TASK MATERIAL:

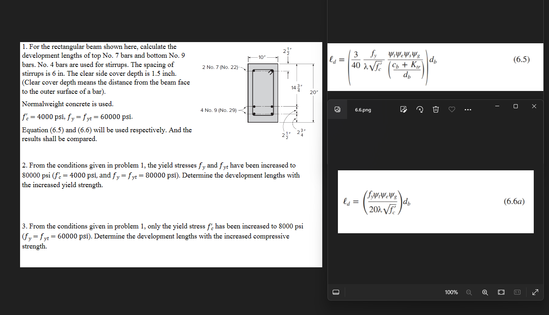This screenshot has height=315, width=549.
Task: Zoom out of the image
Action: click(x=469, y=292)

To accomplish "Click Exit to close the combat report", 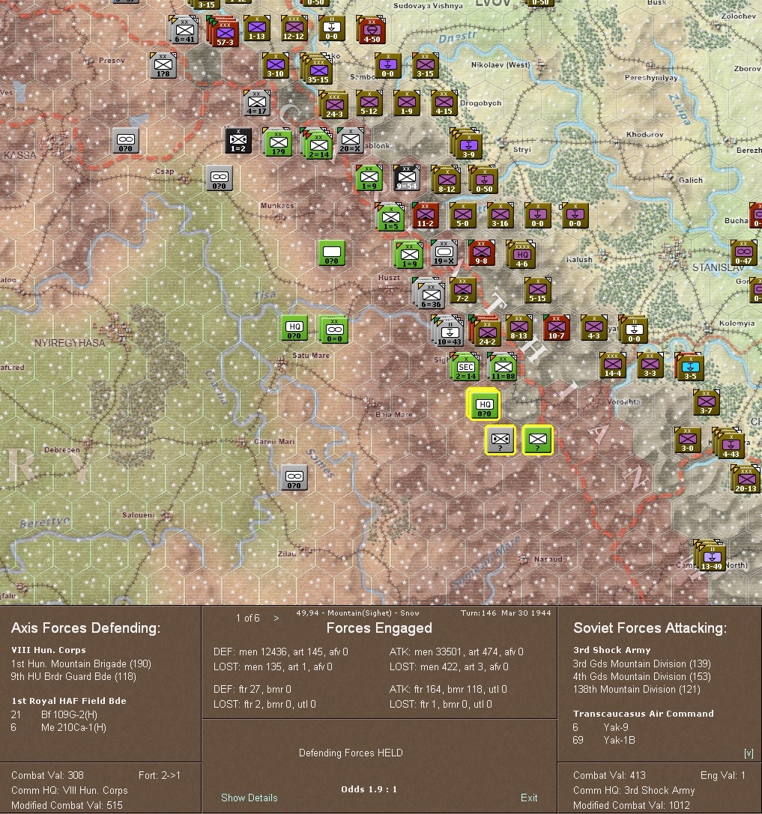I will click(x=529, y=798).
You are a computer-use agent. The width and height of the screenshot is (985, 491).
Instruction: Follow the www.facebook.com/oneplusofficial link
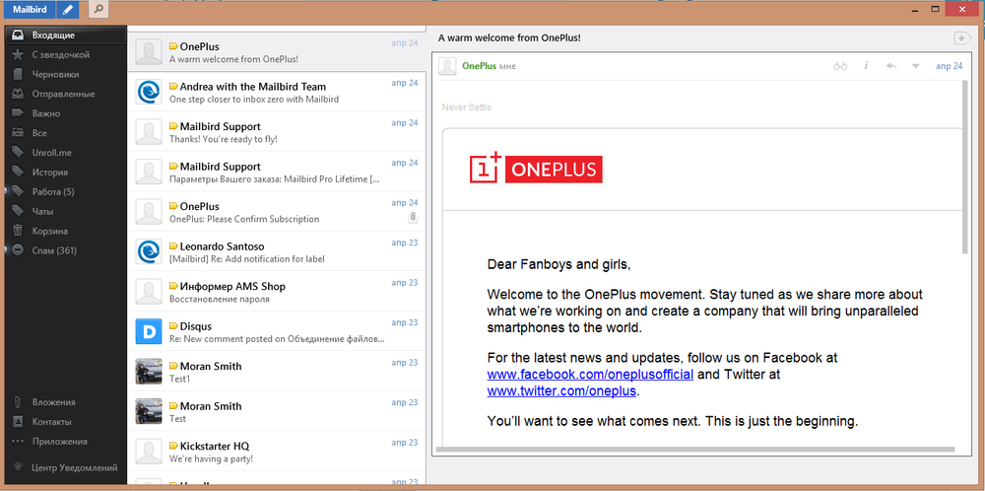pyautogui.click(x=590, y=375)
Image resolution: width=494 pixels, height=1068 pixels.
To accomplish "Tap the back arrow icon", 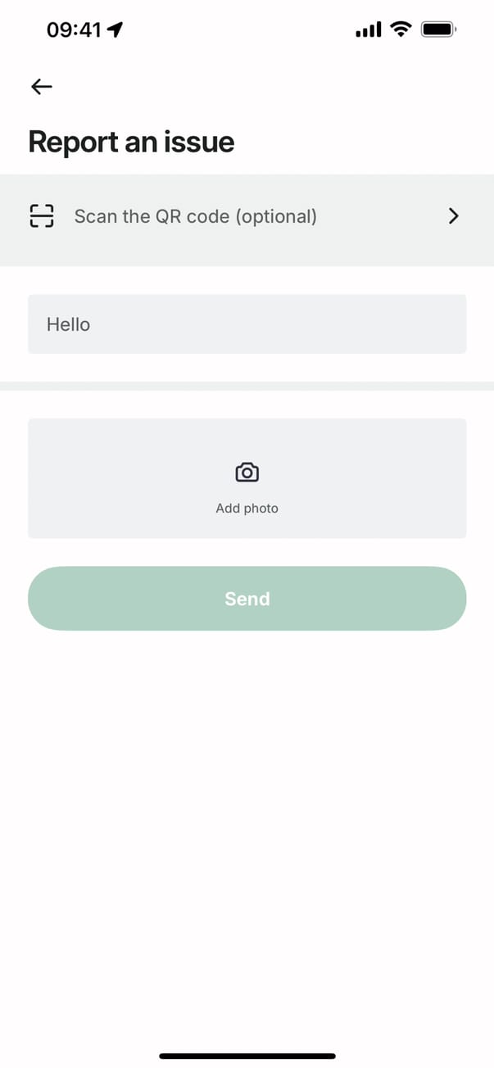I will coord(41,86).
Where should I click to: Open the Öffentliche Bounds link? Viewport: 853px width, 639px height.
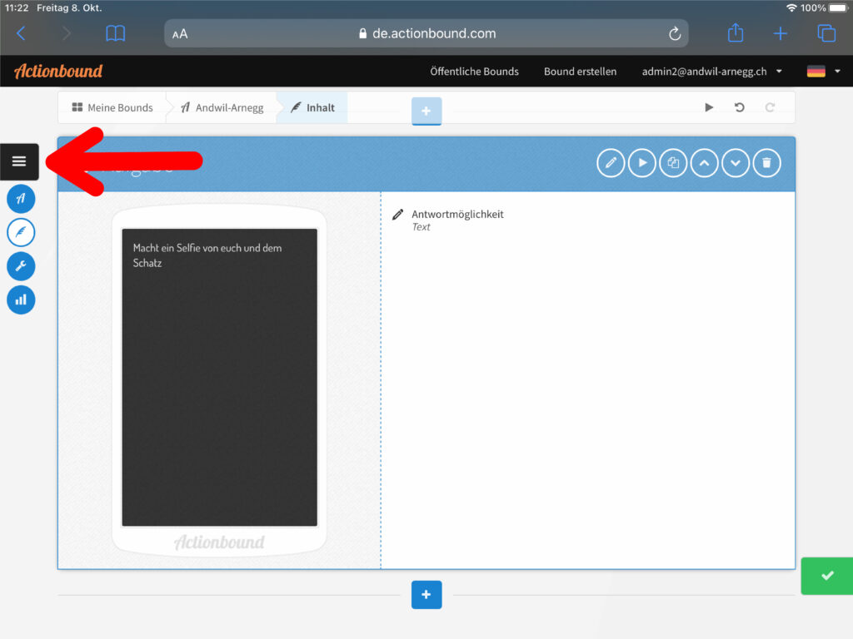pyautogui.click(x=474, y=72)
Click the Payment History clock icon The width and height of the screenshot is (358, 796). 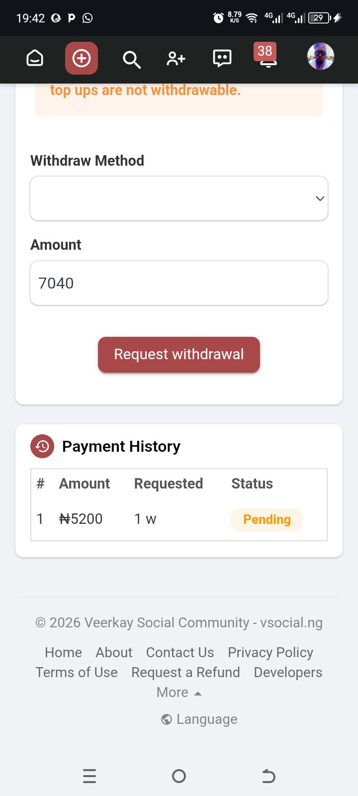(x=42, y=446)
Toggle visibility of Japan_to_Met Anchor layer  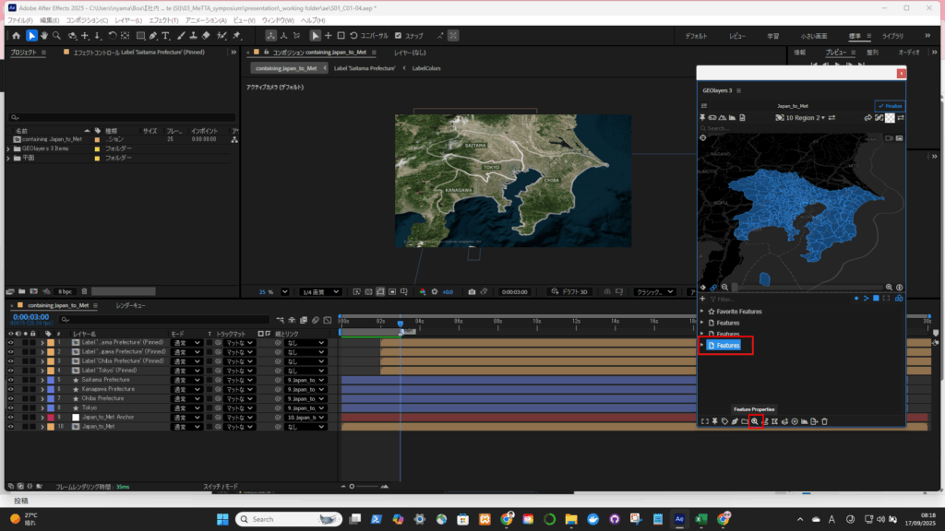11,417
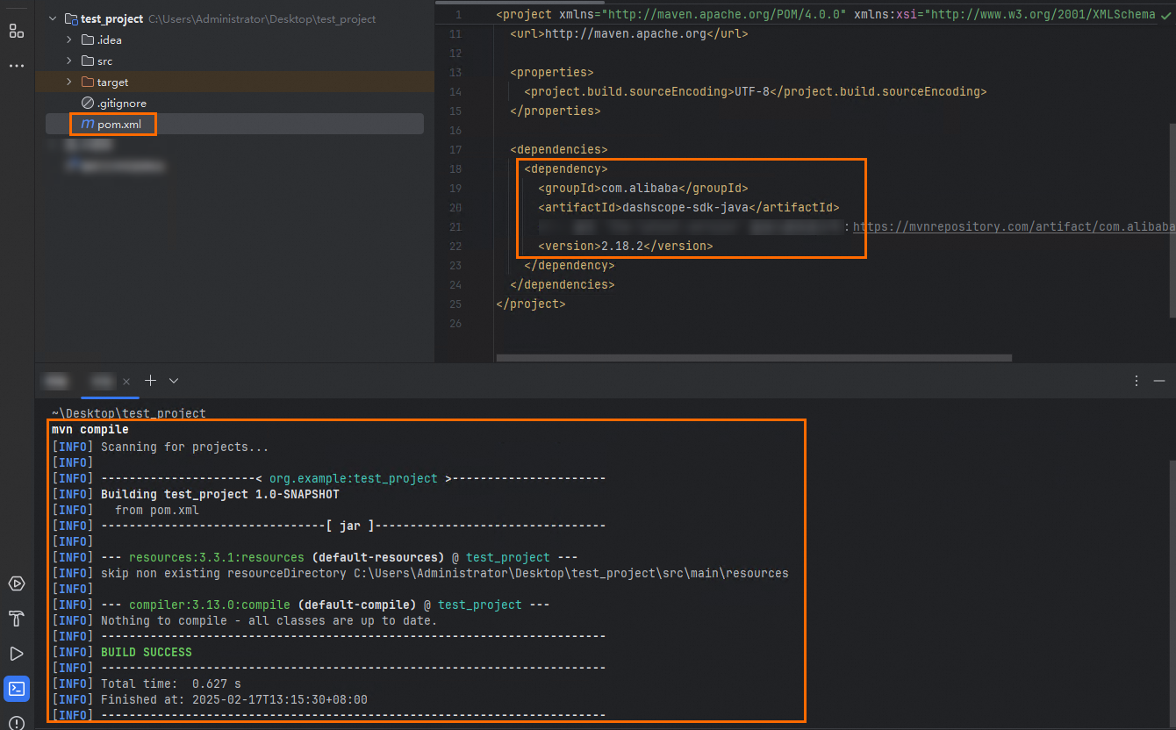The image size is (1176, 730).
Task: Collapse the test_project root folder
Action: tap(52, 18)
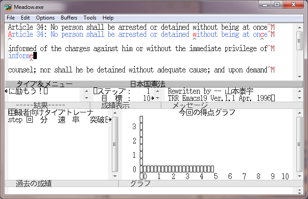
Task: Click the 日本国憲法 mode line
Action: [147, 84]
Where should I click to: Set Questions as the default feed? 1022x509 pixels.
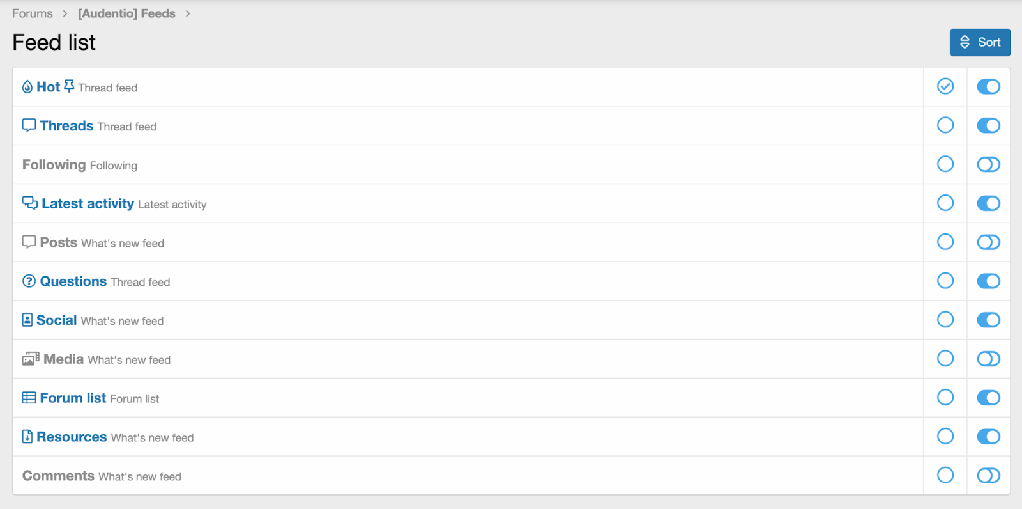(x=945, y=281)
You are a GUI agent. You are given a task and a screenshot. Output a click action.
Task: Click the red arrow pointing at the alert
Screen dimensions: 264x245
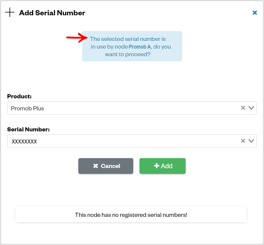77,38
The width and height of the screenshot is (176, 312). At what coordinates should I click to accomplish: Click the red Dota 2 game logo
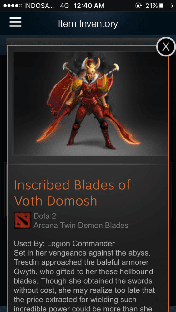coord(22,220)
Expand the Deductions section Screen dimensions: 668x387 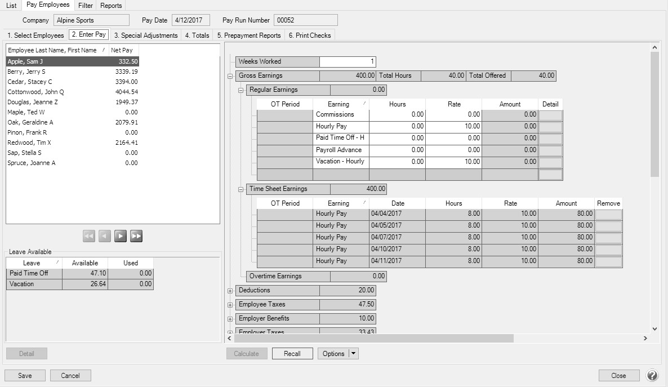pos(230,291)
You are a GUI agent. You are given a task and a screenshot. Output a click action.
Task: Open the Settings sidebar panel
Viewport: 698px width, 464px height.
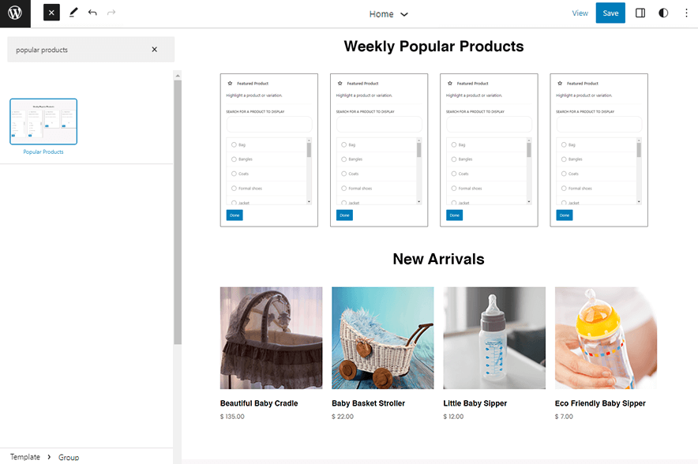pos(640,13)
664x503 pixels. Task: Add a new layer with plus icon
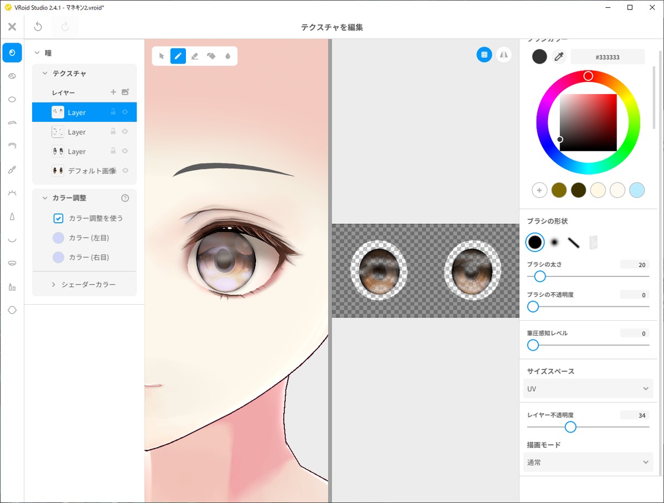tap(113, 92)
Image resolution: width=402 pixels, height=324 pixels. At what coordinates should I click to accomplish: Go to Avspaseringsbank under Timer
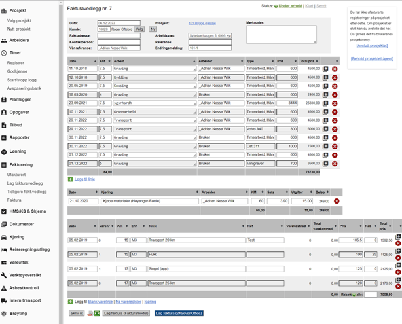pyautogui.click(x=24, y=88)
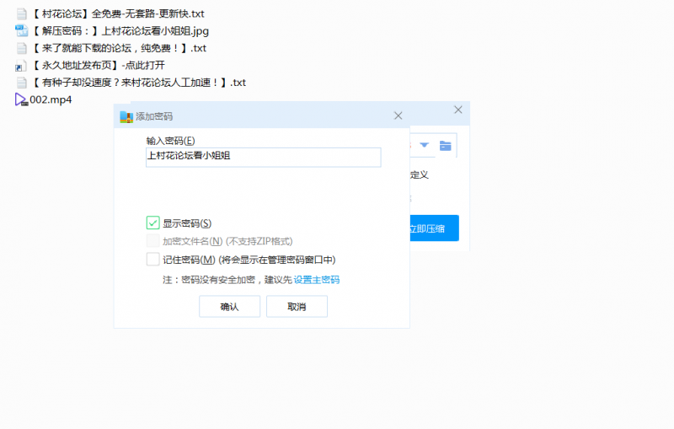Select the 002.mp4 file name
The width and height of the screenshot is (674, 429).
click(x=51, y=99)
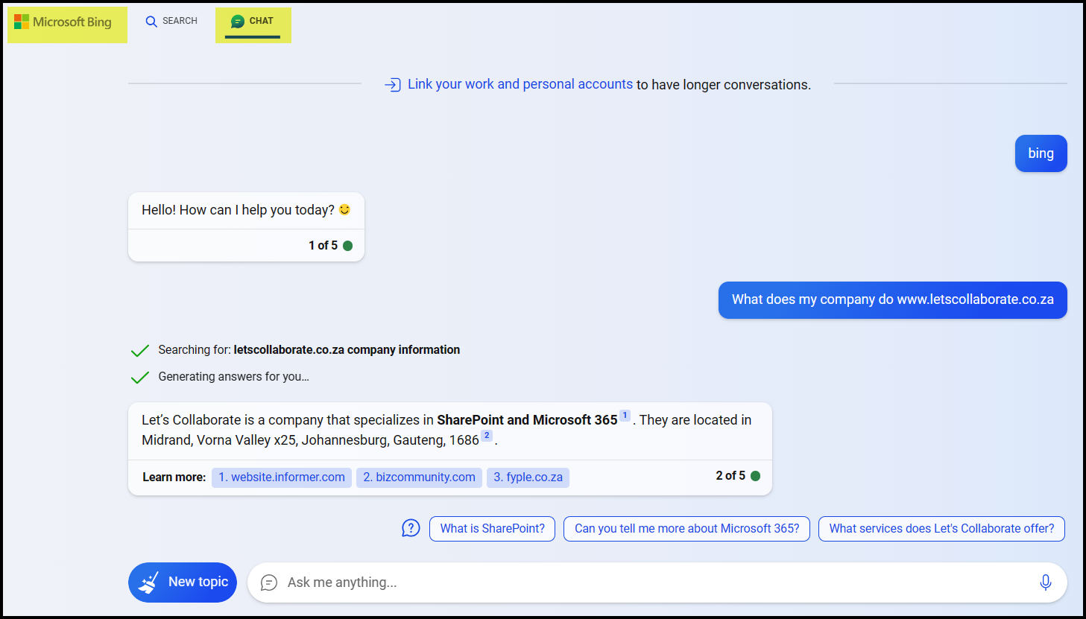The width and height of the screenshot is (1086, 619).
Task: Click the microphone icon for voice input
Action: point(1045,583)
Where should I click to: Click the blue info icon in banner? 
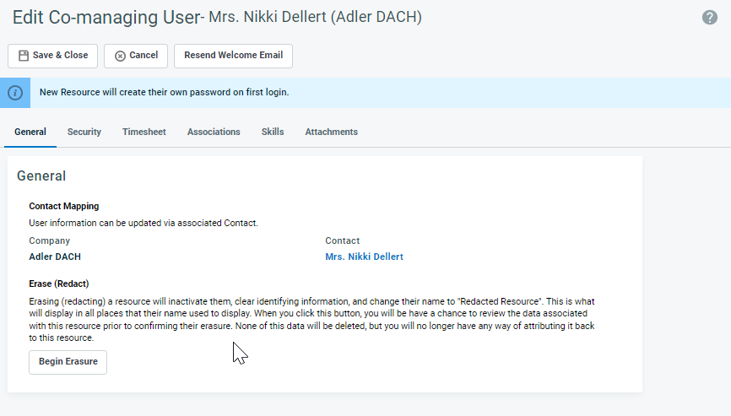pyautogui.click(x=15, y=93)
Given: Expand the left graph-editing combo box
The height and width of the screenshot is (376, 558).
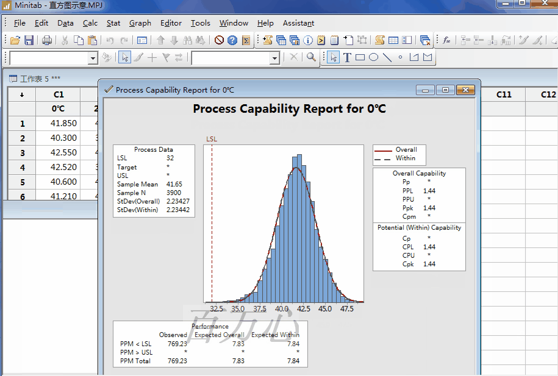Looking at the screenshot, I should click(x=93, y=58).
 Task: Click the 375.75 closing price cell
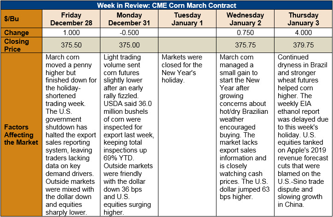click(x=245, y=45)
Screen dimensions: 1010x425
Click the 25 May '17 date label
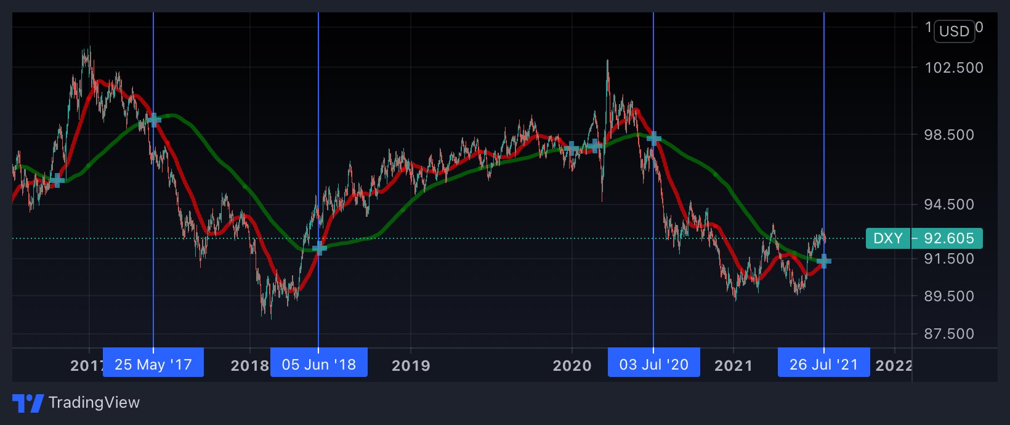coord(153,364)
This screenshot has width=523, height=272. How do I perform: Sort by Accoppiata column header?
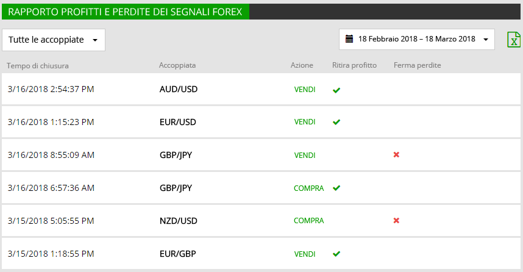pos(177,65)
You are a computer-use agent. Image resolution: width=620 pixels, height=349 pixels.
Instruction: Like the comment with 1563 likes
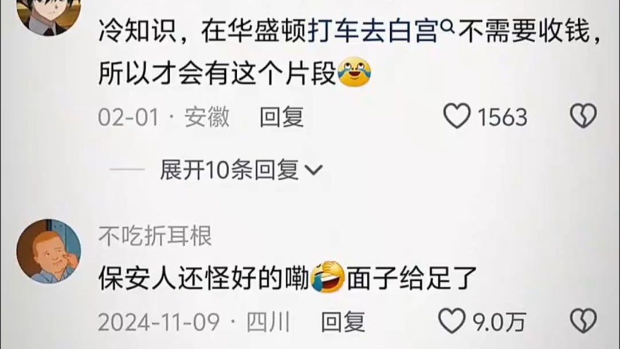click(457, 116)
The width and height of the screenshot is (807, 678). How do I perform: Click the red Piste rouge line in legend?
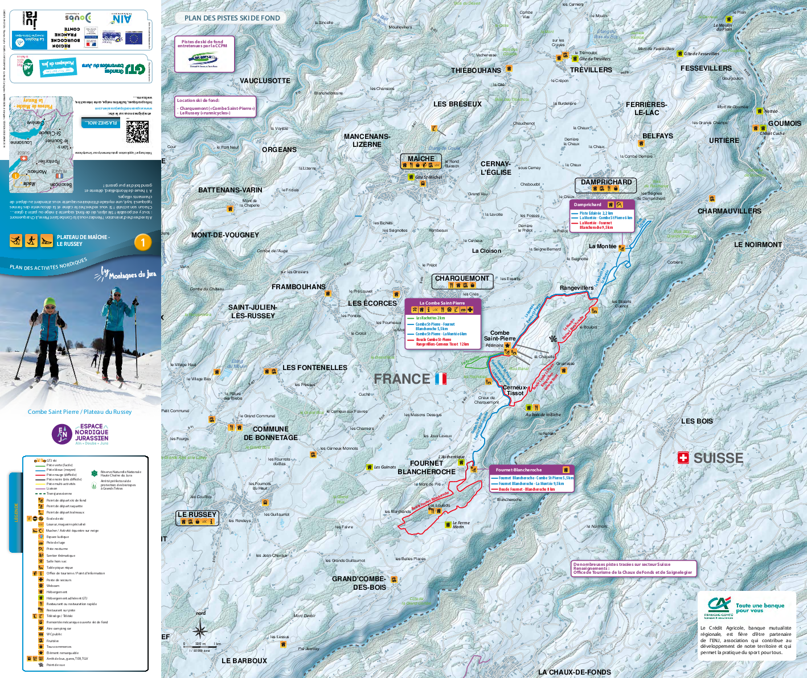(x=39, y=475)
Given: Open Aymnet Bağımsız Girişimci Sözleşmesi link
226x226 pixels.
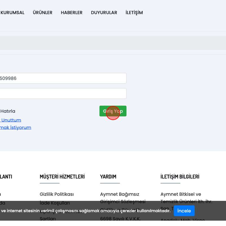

WHAT THIS TASK INVOLVES: The answer must consist of the line containing "This screenshot has width=523, height=272." and every line after it through the end of the records, retyped exactly, with all pictures left out.

WRITTEN SOLUTION:
This screenshot has width=523, height=272. How do I perform: Sort by Accoppiata column header?
pos(177,65)
You are a computer-use agent. Image resolution: width=620 pixels, height=349 pixels.
Instruction: Like the comment with 1563 likes
click(457, 116)
The width and height of the screenshot is (807, 678). How do I perform: Click the red Piste rouge line in legend?
(x=39, y=475)
Given: Open Aymnet Bağımsız Girişimci Sözleşmesi link
226x226 pixels.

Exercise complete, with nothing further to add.